While we get some seed setting in the garden corydalis, it is never that prolific and when you grow them under glass some species will not produce any seed unless you fertilise them - there are no insects about this early apart from the odd foolhardy bumble bee who does not know how to fertilise the corydalis flowers. It is quite quick and easy to do the job yourself by holding the spur at the back of the flower and pulling the brush down across the lip. This will expose the anthers and stigma; the same action also transfers the pollen - this gives you a far greater chance of getting seed even from a single clone.
Even though the temperature has dropped again, we had snow last night: frits are coming out daily as any sunshine sends the temperature in our small glasshouses up to the mid teens. Fritillaria bucharica from our own seed is looking beautiful, this is the larger form that comes through the ground then as the stem grows it bends and twists around until its flowers open, then it holds it self upright.

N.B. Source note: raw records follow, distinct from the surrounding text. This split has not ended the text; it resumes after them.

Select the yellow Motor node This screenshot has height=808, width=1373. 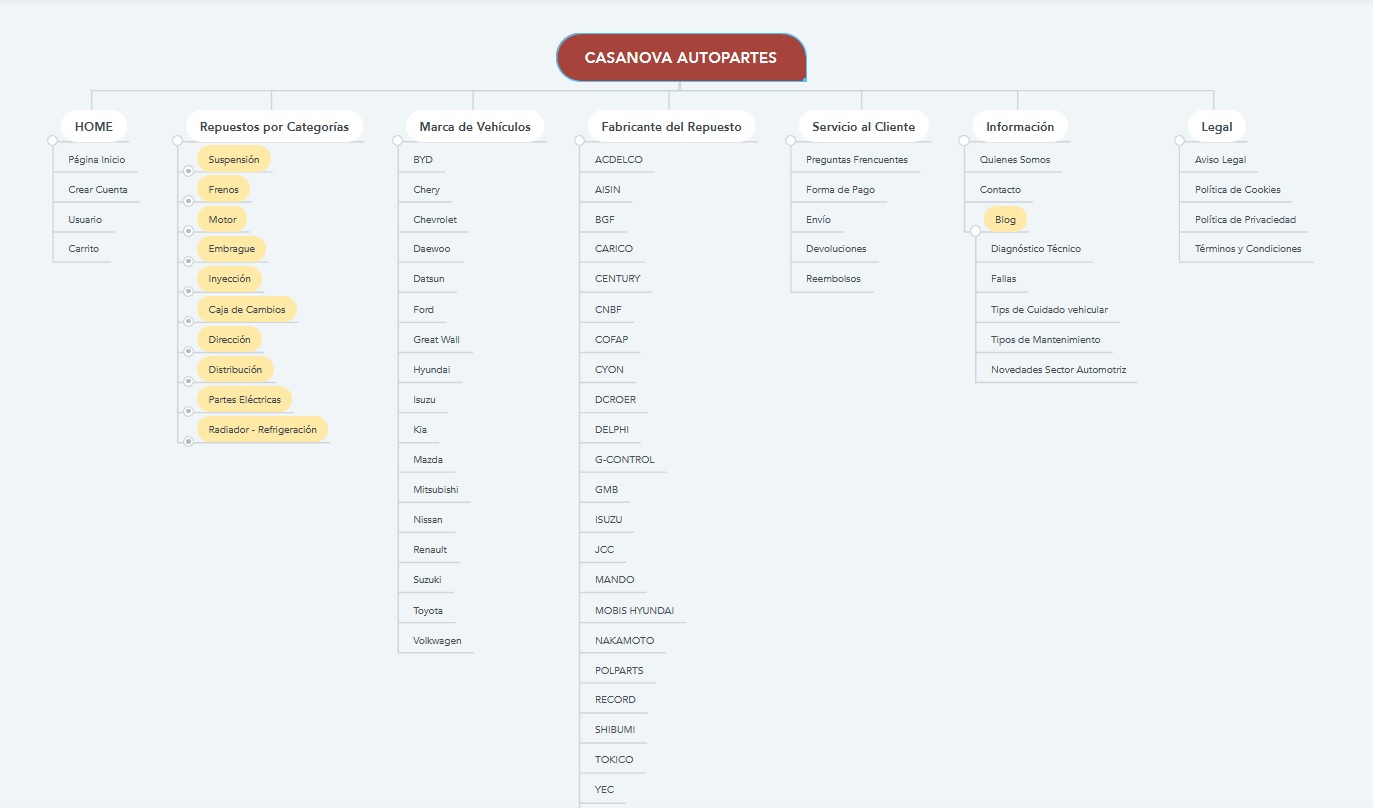[222, 219]
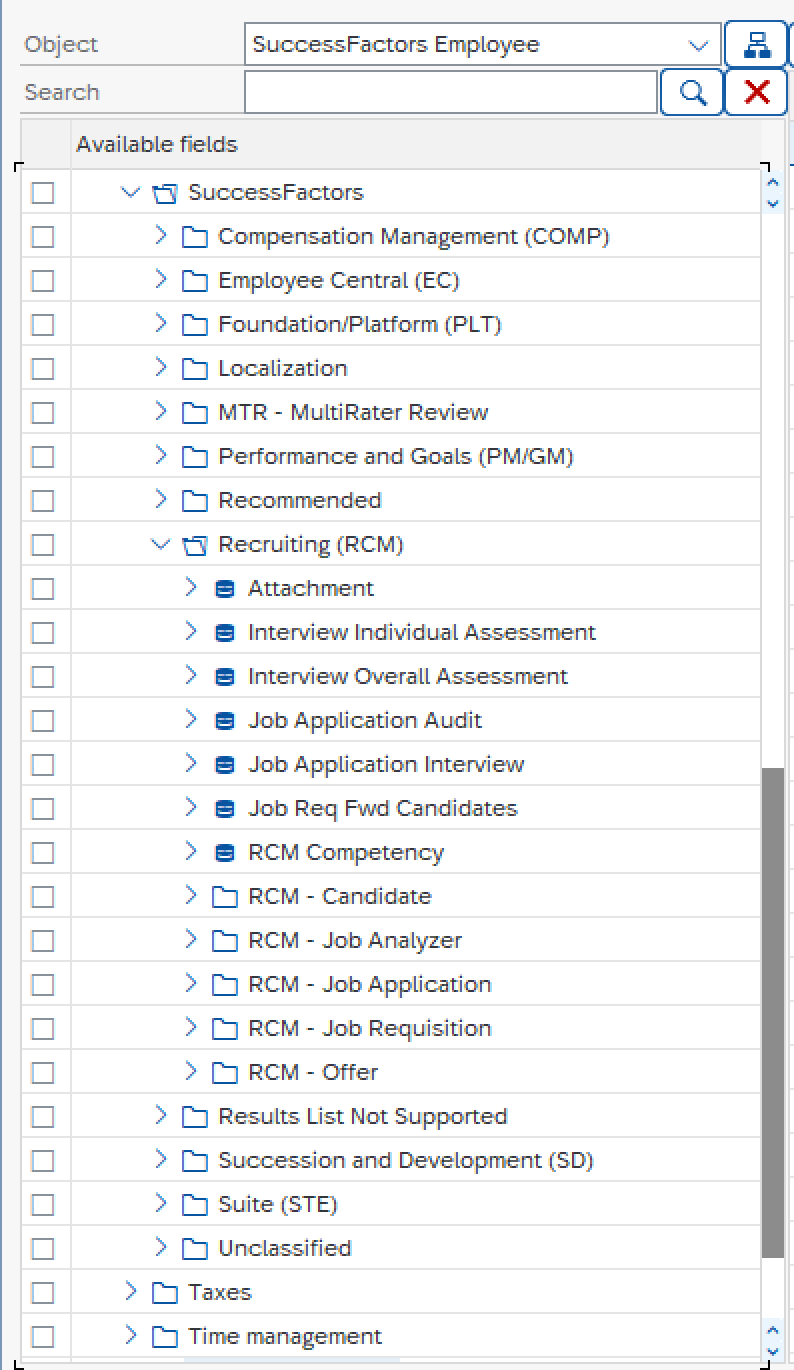Clear search with the red X button
The width and height of the screenshot is (794, 1370).
pyautogui.click(x=757, y=93)
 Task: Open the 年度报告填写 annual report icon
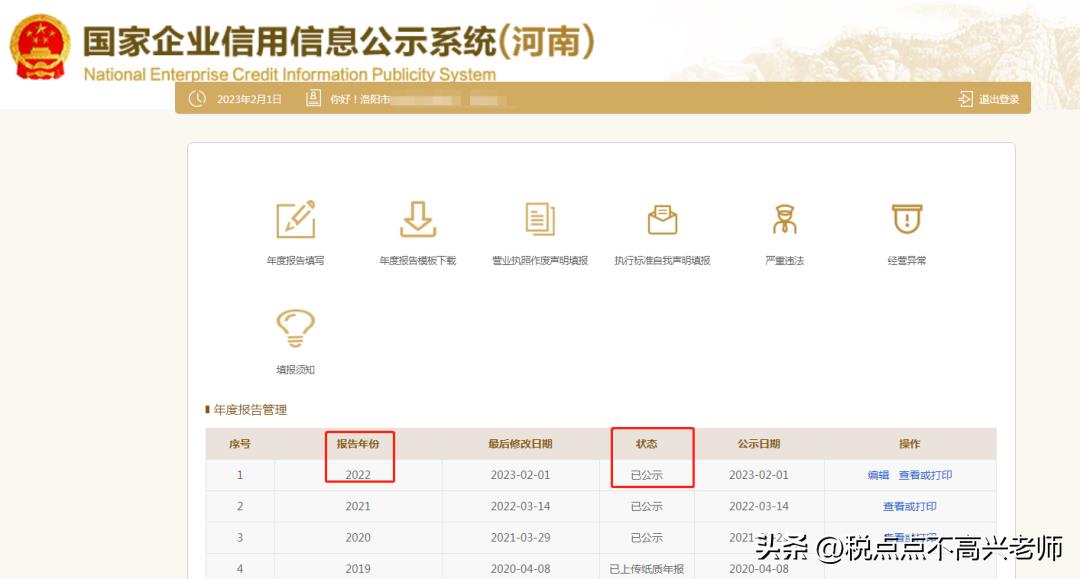coord(295,220)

One of many forms of Fritillaria armena that we grow and I have crossed them all with F. alburyana hoping for a cultivated form of the very beautiful hybrid between these two species. This is not a cross I would have thought of making if I had not seen the pictures taken in Turkey last year.
Fritillaria aurea x pinardii and pinardii
On the left is the first good flowering of another naturally occurring hybrid between Fritillaria aurea and pinardii. This is raised from seed that I received from Gothenburg so it is obviously a fertile hybrid. If it is fertile and all bulbs raised produce consistent looking flowers why is this not considered a new species? On the right is an unusual colour of Fritillaria pinardii; this time raised from Jim Archibald seed. As well as the very orangey colour you will notice that it has two extra petals and some extra stamens, this is most likely a freak occurrence and it will revert to the customary six next year.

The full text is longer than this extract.